After digging in I discovered a chain of triggers and foreign key references with cascade deletes leading back to the deadlocked table, but it still didn't answer why they were deadlocking in the first place and needed a bit more investigation.

Here's what was happening using an example table pair:

Possible Actions on the Order Table

  1. Insert a record: No problem, just a normal singleton insert
  2. Update a record: No problem if we are not modifying the value for Id. If we are, then I'd question the underlying database design
  3. Deleting a record: Here's the problem. Deleting an Order means that SQL needs to check for matching values in OrderItem.OrderID and delete them (cascade delete), or raise an error if it does.

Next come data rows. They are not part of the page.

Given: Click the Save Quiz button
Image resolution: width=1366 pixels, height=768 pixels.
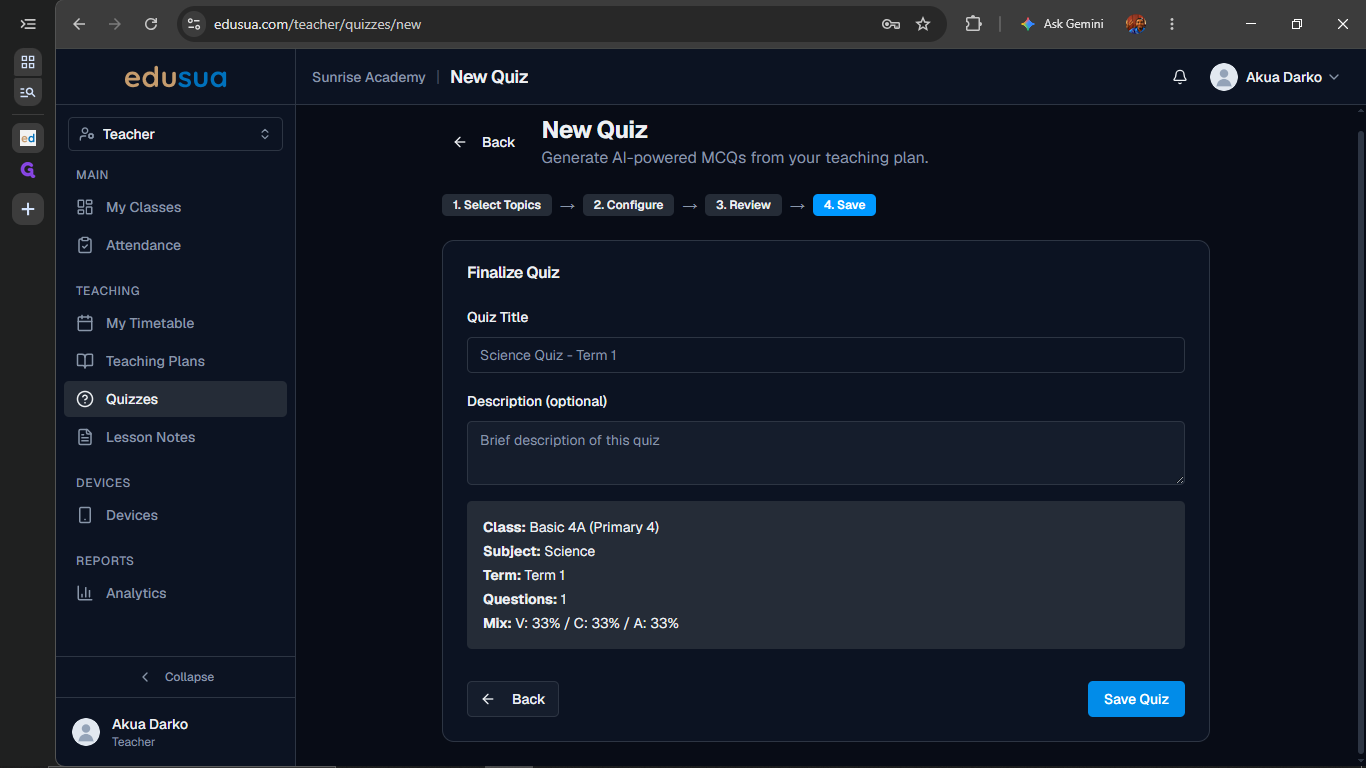Looking at the screenshot, I should 1136,699.
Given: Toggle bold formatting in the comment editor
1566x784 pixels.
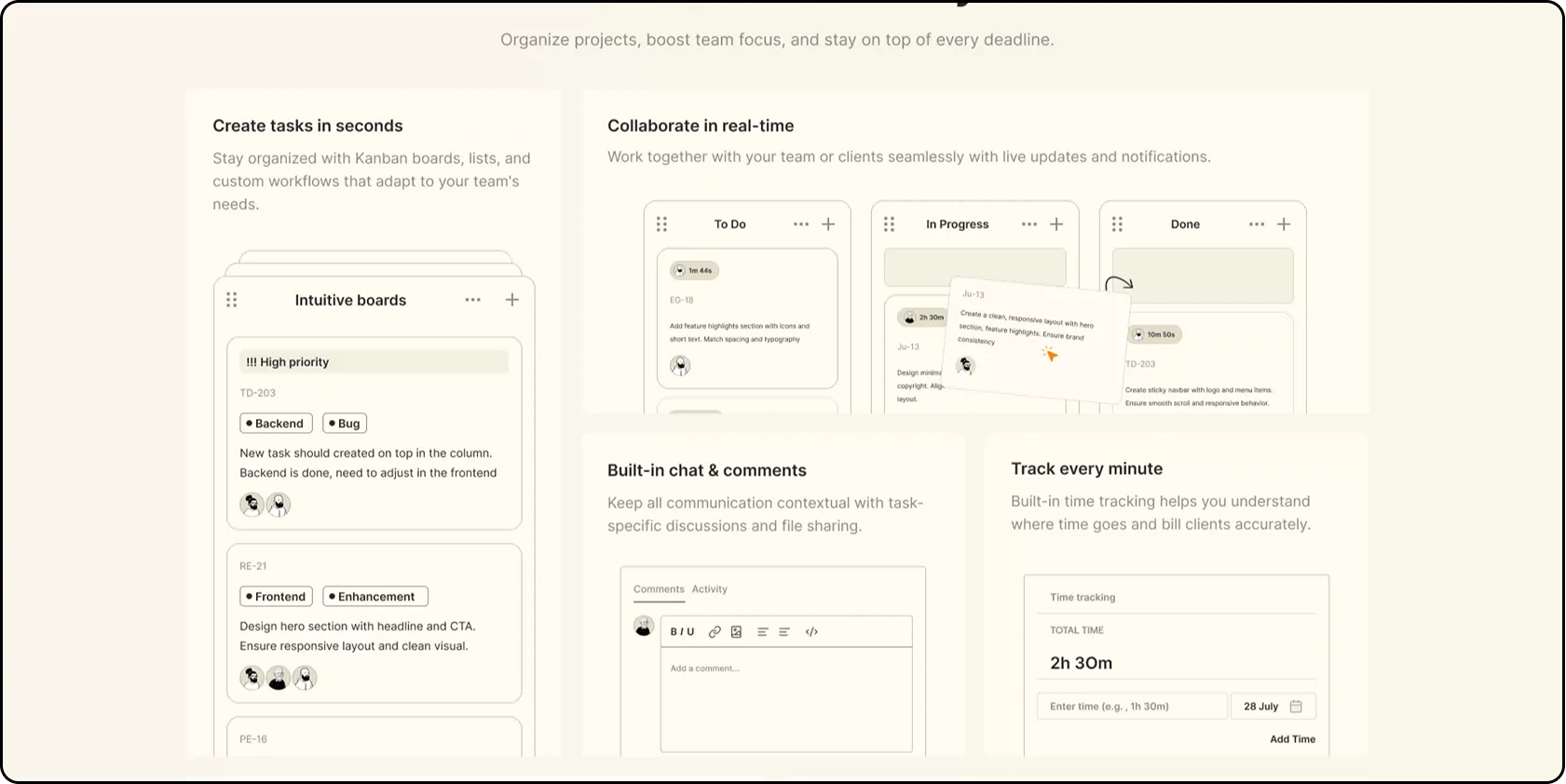Looking at the screenshot, I should 674,632.
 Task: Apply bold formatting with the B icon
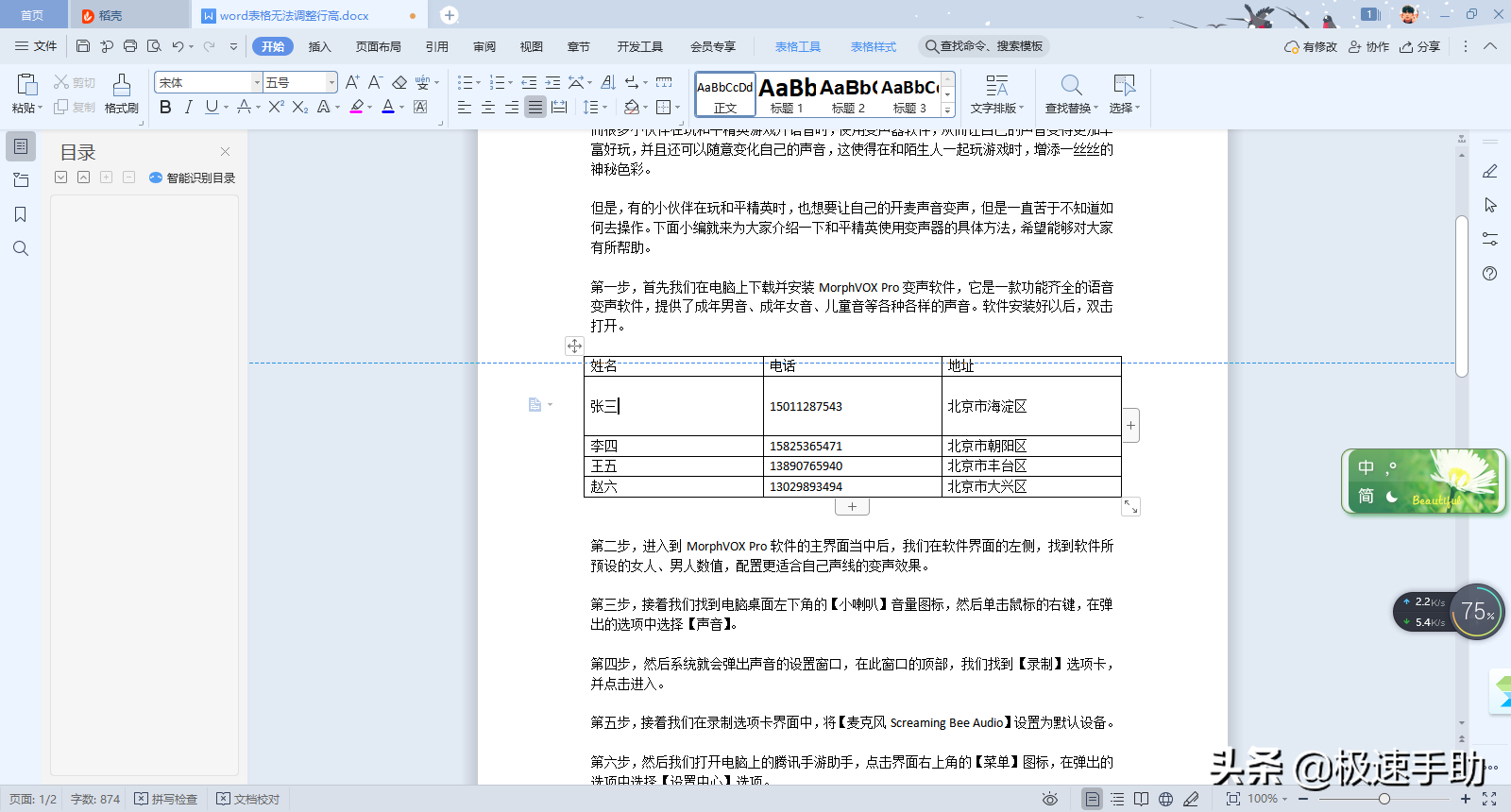click(165, 108)
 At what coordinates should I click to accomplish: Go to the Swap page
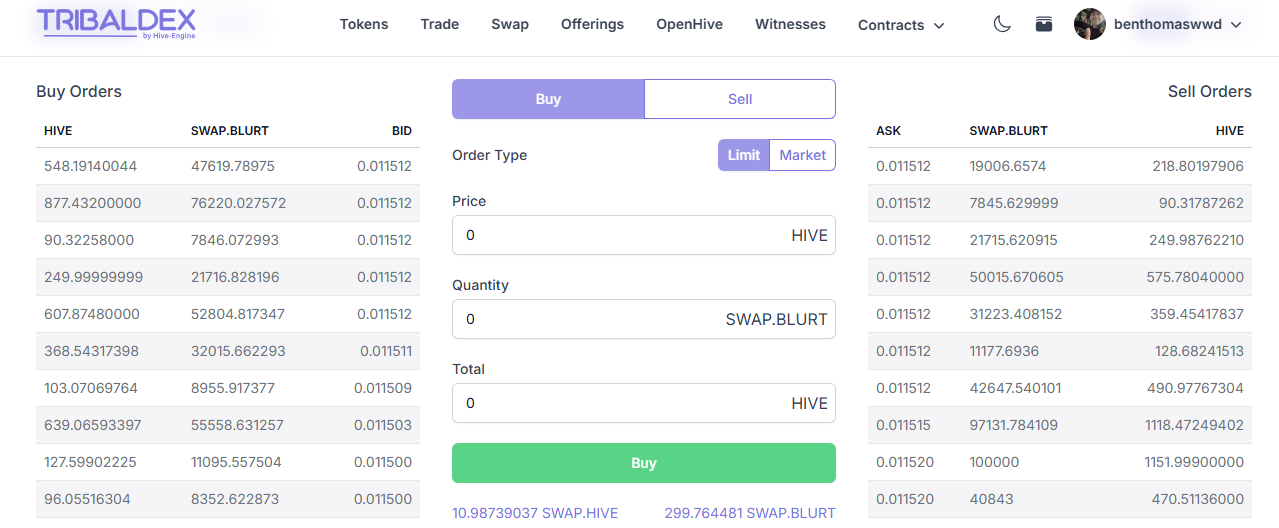coord(510,24)
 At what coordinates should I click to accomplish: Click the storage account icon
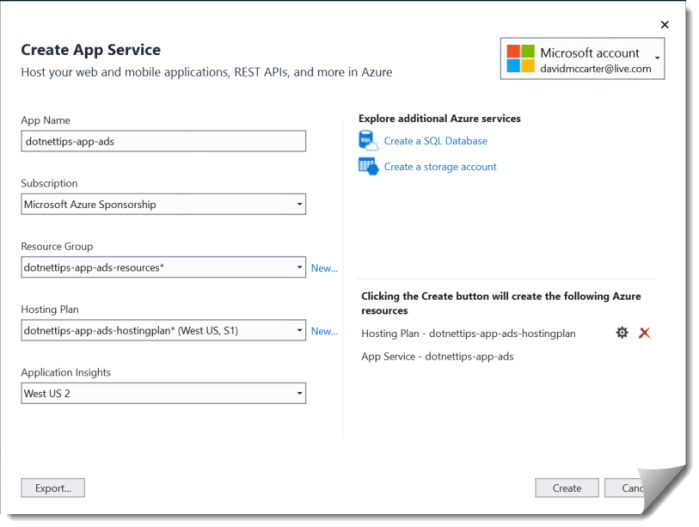coord(367,167)
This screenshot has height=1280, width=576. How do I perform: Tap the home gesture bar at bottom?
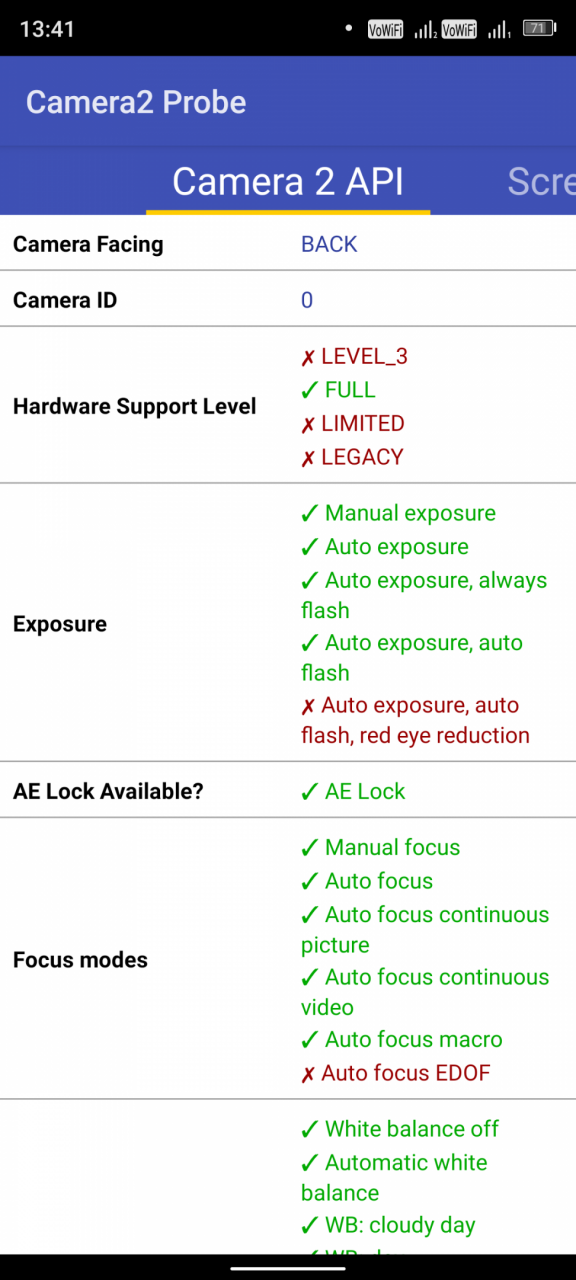click(x=288, y=1268)
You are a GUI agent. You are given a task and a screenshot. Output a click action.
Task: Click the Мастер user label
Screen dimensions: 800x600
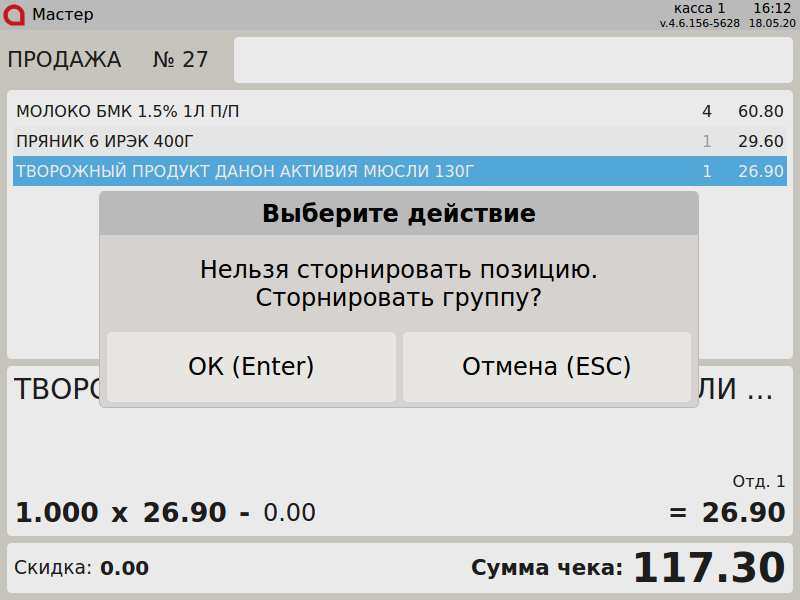click(x=63, y=14)
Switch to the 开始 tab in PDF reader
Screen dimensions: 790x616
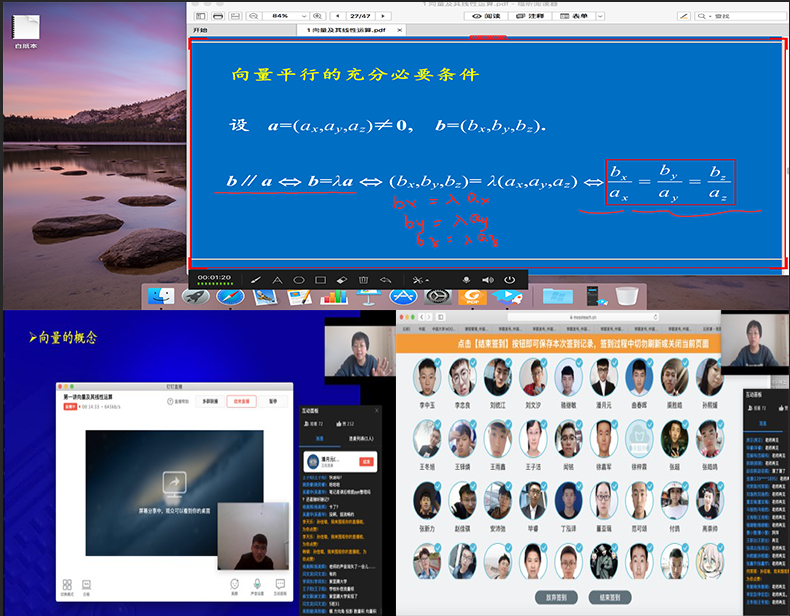[200, 30]
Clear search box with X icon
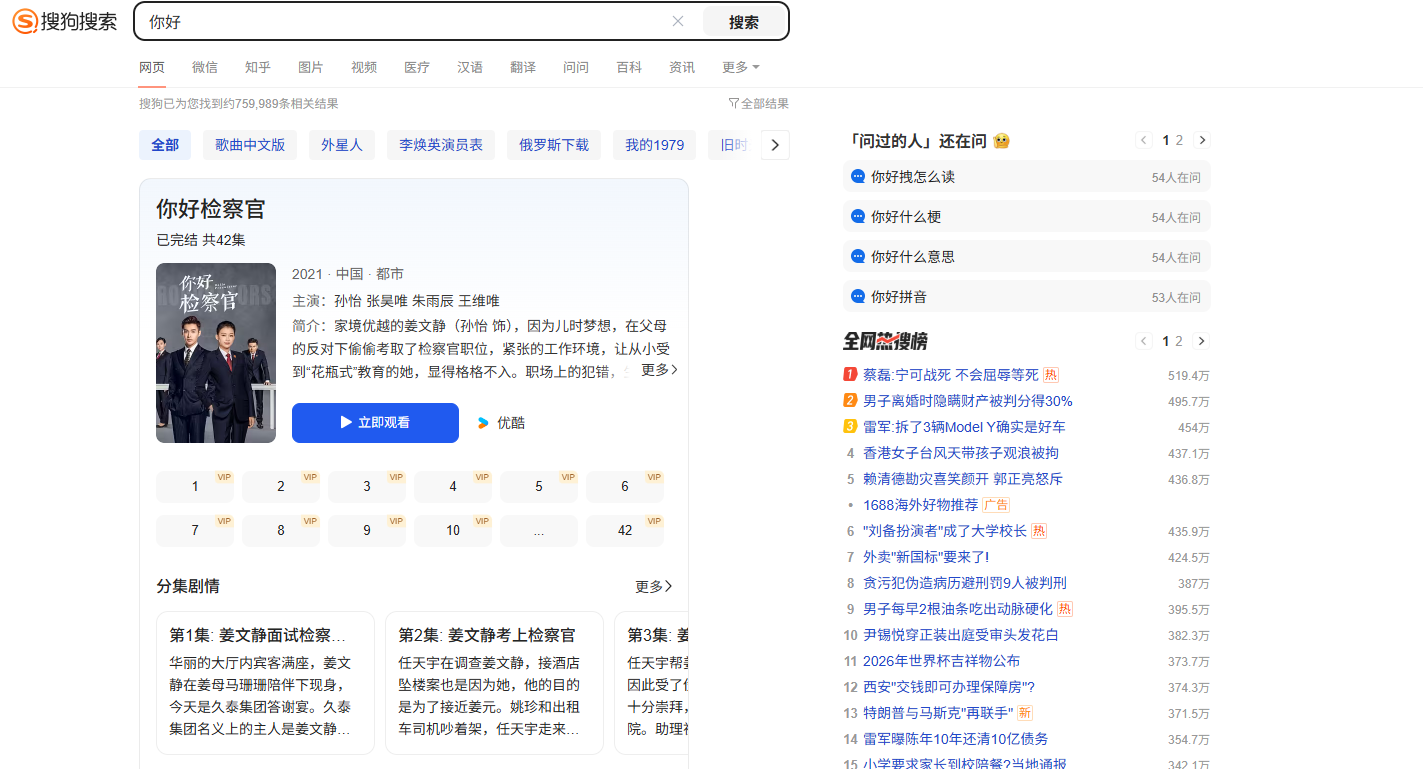 [x=678, y=21]
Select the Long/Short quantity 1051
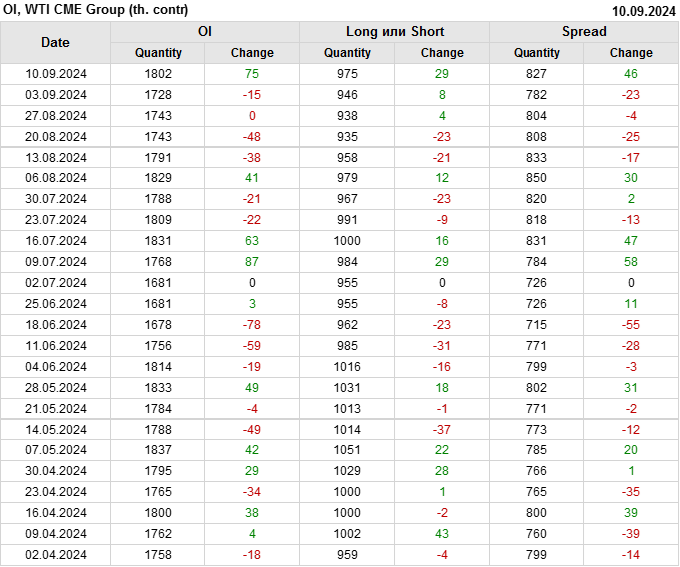This screenshot has height=567, width=680. point(347,450)
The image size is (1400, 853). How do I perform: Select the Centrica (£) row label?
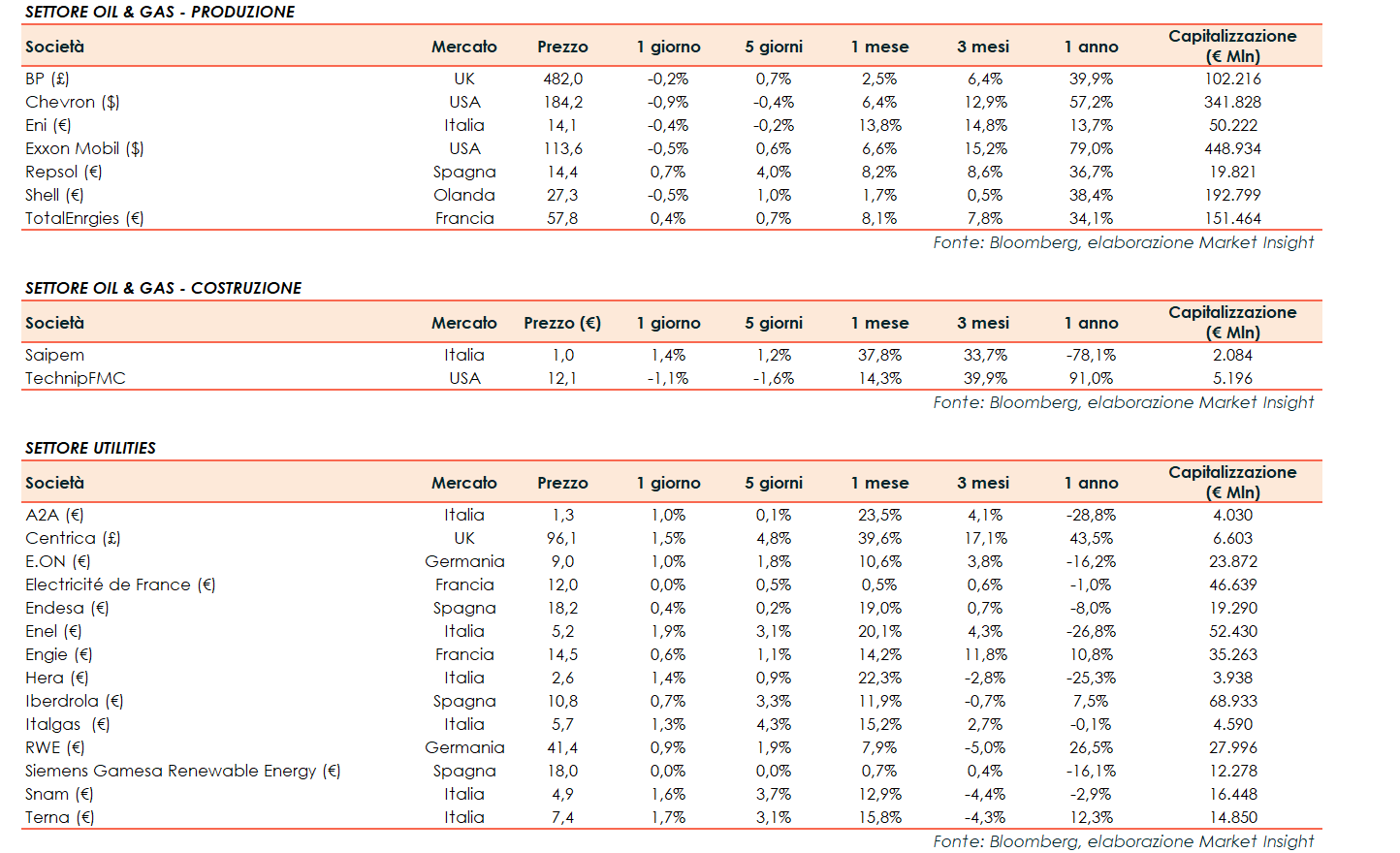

If there's no index on OrderId, then SQL must do a table scan on OrderItem every time we delete a row from Order which takes time and can do deadlock-happy activity like taking range X-X locks . The simple solution to this is creating a nonclustered index on OrderId:

CREATE NONCLUSTERED INDEX NCI_OrderITem_OrderID
ON OrderItem(OrderId)

This solves it but raises the question of how many other referencing columns have the same problem. I created a query to look for columns that reference other tables and wasn't the first column in an index. I didn't want the overhead of maintaining a indexes that would never be used, so I restricted it to reference only tables with delete activity. This is what I came up with:

Finding Missing Foreign Key Indexes

--Run this from the database you are interested in
--Each delete shown in the output represents a table scan on the referencing table

WITH ic AS (SELECT sic.object_id, sic.column_id
FROM sys.index_columns sic
WHERE key_ordinal=1
)
SELECT object_name(fkc.parent_object_id) 'Referencing_table',
sc.name 'Referencing_Column',
object_name(fkc.referenced_object_id) 'Referenced_Table',
object_name(fkc.constraint_object_id) 'FK_Constraint_Name',
ios.leaf_delete_count,ios.nonleaf_delete_count
from sys.foreign_key_columns fkc
JOIN sys.dm_db_index_operational_stats (db_id(), NULL, NULL, NULL) ios ON (fkc.referenced_object_id = ios.object_id)
LEFT JOIN ic ON (fkc.parent_object_id = ic.object_id AND fkc.parent_column_id = ic.column_id)
JOIN sys.columns sc ON (fkc.parent_object_id = sc.object_id AND fkc.parent_column_id = sc.column_id)
where 1=1
AND ic.object_id IS NULL
AND ios.index_id in (0,1)
AND (ios.leaf_delete_count > 0 OR ios.nonleaf_delete_count > 0)

What the query returns

We get a result set similar to the following (*two columns omitted):

Conclusion

Over 5 million deletes from order and with each causing a table scan on OrderItem, and 665000 deletes from customers each causing a table scan on Profile regardless of whether the delete even cascaded.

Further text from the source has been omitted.